Вот почему тоска Чехова — не уныние Базарова, и цинизм Чехова, отчаяние Чехова, бессмыслица жизни по Чехову — это рождение Христа в современном мире. Те трое великих — они в мире коллективизма, в мире больших проектов, задумок, чаяний. Чехов — по эту сторону. Он всё охватил, всё увидел исполненным, доел мороженое и увидел, что на донышке ничего не нарисовано, что и после всех побед, свершений и одолений жизнь не имеет смысла. И это прекрасно! Мир не белый и не чёрный, мир серый — но как же красива, серебристо-жемчужна эта серость!
Три волхва есть у Чехова, три путешественника в великое Вечное. «Степь» — путешествие подростка, «Моя жизнь» — путешествие взрослого, «Скучная история» — путешествие старика. Бальтазар, Мельхиор и Каспар. Подросток несёт золото расцвета, взрослый — благоухание любви, старик — масло мудрости, которая ничего никому не может посоветовать, потому что нельзя кому-то помочь, не ограничив себя, не пожертвовав собою, а старику уже нечем жертвовать, он уже сам — жертва, запутавшаяся в кусте дряхлости.
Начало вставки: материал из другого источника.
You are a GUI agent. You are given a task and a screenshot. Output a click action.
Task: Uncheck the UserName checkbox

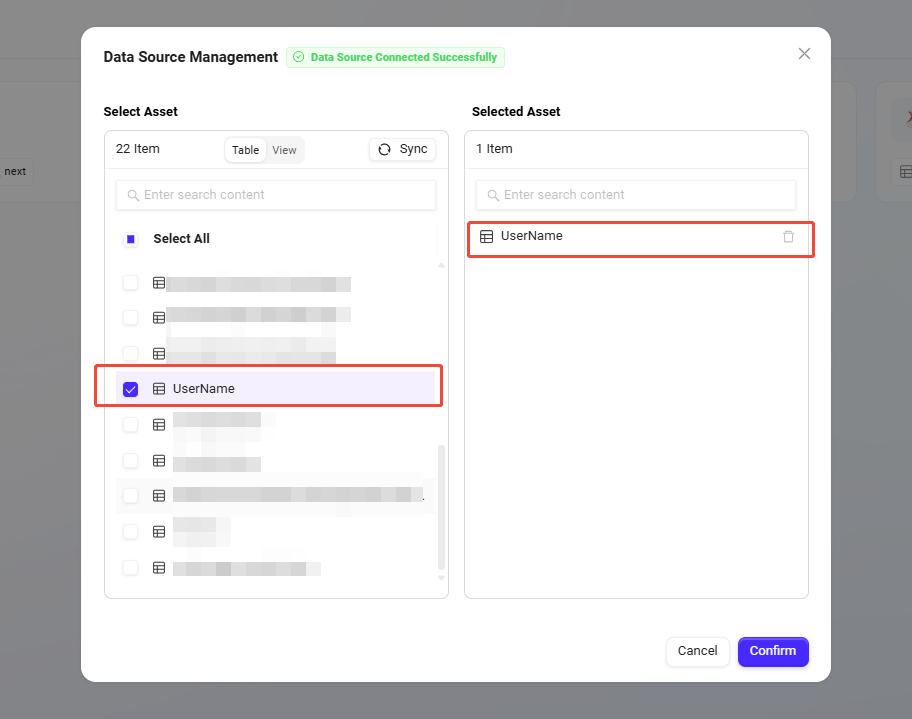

Они оба приходят в одну точку — ту точку, которая не имеет ни длины, ни ширины, ни глубины, аксиоматическая евклидова точка, и как ни глядят им в спину ироды, ничегошеньки не увидят — эту точку схода всех надежд видит лишь Тот, на Кого эти надежды устремлены.
Есть светлое, хрустальное Рождество — для тех, кто в унынии, кто обессилел от бессмысленного и скудно оплачиваемого труда. Есть чёрное, ночное Рождество — для тех, кто лишён свободы, кому не нужен свет, кому нужен сосед по смерти, по отчаянию, по агонии. И есть серое, дымчато-чеховское Рождество Христово — для тех, кто прошёл и свет, и тьму, радовался и отчаиваялся, благодарил и унывал, и вдруг попал на финишную прямую — а финишная прямая оказалась размытой, и не прямой, и не кривой, а какой-то тающей горечью во рту. И это — тоже Рождество, потому что тогда уже ничего не ждёт человек от Абсолюта, потому что и так всё попробовал и убедился, что всё — тоска и скука, ничего не ждёт, но всему открыт, никому ничего не советует, но всех и вся выслушивает, никого не может вылечить от недостатка любви, но всем и каждому готов уделить частицу себя, потому что знает, что в освободившемся месте рождается Некто, Кого нельзя описать, навязать, использовать, Кого, правда, можно убить, и уже убили раз, но — воскрес, превратив Рождество в Пасху.